青のトロイメライ

@ukonno

第一話

濃紺のセーラー服が左右に揺れる。

艶がかった黒い革靴が木の廊下を叩く音は、タタッ、タタンとリズムを刻む。

前から見ても後ろから見てもそっくりな姿の二人が並んで歩いていく。

高等女学校はこの日、新一年生の入学式が執り行われ、姉の貴子が生徒代表として祝辞を読むことになっていた。


「貴ちゃん、緊張してる?」


「全然。
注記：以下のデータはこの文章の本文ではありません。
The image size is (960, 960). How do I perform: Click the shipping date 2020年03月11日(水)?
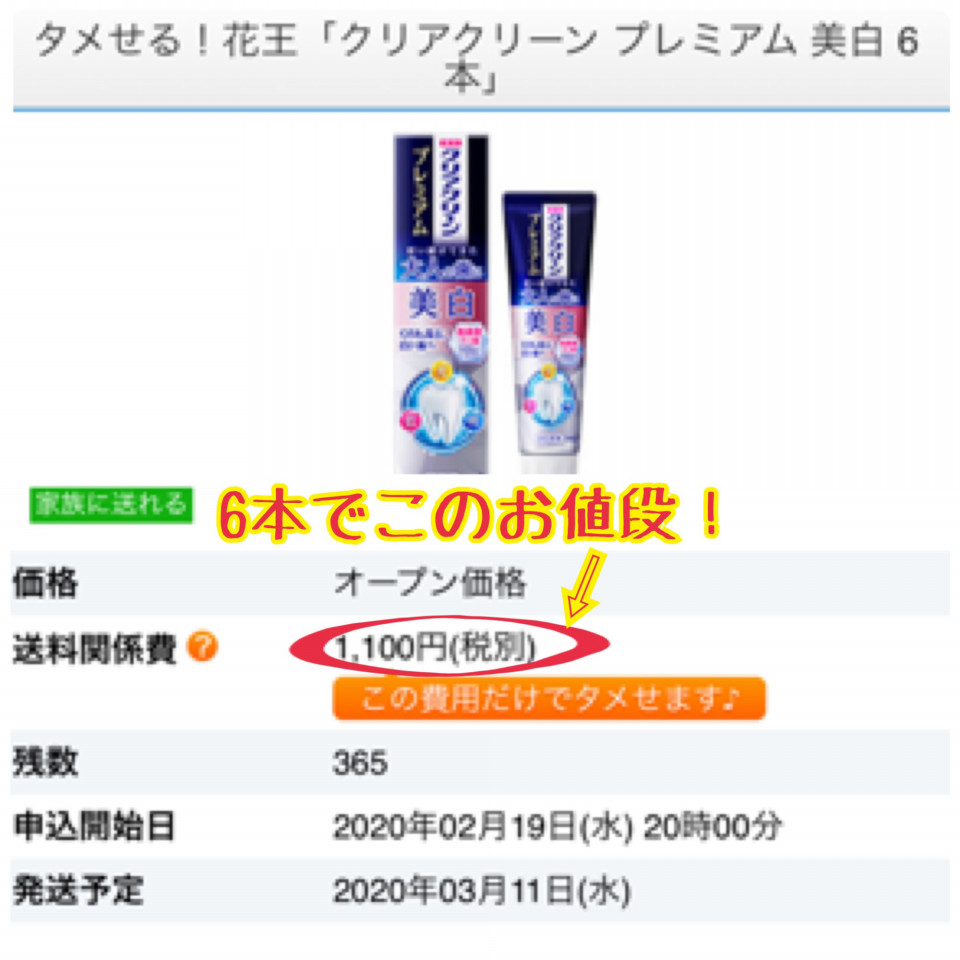pos(482,890)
豊ちゃんこそ緊張してるんじゃない?」


「全然」


妹の豊子は校歌の独唱をすることになっていた。

お互いが、昨晩まで必死に練習をしてきたことを知っていたし、お互いの努力も才能も一番良く知っていた。

だからこそ発破をかけ合っていたのだった。


そんな貴子と豊子に憧憬の眼差しを向ける生徒で廊下は溢れかえっていた。


「貴方達、早く教室に入りなさい。ベルが鳴りますよ」


教師が生徒たちを戒めるように大きな声を出すが、貴子と豊子が傍までやって来ると、声色を変える。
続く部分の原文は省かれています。